• **Your assignment**:
Reproduce only the lines from the one containing "Where should I click to: Click the 'Rendered" through the end of the data, exactly as they stand.

• **Study material**:
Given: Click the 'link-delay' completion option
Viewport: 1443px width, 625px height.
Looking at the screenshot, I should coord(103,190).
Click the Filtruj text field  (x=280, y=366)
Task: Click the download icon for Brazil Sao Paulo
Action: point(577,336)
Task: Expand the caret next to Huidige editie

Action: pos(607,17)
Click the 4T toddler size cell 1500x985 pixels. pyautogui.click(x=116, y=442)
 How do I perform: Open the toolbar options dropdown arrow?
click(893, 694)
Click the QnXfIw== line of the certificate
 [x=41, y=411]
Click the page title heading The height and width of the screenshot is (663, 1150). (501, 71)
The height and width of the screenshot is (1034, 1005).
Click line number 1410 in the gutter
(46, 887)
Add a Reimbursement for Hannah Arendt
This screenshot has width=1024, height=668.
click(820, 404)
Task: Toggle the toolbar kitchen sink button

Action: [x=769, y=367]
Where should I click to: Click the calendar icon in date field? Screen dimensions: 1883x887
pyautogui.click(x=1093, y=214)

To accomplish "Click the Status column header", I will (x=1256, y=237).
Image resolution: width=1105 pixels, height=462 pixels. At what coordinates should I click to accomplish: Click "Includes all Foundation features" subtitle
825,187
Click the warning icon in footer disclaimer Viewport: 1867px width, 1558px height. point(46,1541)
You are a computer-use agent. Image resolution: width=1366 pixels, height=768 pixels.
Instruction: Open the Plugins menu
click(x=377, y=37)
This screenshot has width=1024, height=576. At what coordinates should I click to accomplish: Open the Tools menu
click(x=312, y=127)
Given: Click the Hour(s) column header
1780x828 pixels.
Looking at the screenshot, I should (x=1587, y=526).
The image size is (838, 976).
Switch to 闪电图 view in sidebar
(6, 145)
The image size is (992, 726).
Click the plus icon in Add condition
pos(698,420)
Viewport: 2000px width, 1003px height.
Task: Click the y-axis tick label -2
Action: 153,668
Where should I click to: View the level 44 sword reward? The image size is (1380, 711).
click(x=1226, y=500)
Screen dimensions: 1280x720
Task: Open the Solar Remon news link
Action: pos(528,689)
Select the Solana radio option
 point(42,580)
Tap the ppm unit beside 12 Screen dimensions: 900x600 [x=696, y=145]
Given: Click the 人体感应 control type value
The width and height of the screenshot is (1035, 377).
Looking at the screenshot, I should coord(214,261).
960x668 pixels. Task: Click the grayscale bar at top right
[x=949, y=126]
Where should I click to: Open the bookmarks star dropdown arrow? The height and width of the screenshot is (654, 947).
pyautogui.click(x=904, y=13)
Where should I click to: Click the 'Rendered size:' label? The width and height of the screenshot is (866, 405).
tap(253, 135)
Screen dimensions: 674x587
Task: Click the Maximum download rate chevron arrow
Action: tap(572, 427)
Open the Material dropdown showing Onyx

• **Your response**:
Where should I click to: Click the 'Rendered size:' label? The width and height of the screenshot is (866, 405).
tap(253, 135)
Screen dimensions: 674x587
Task: Click the Maximum download rate chevron arrow
Action: tap(572, 427)
Open the Material dropdown showing Onyx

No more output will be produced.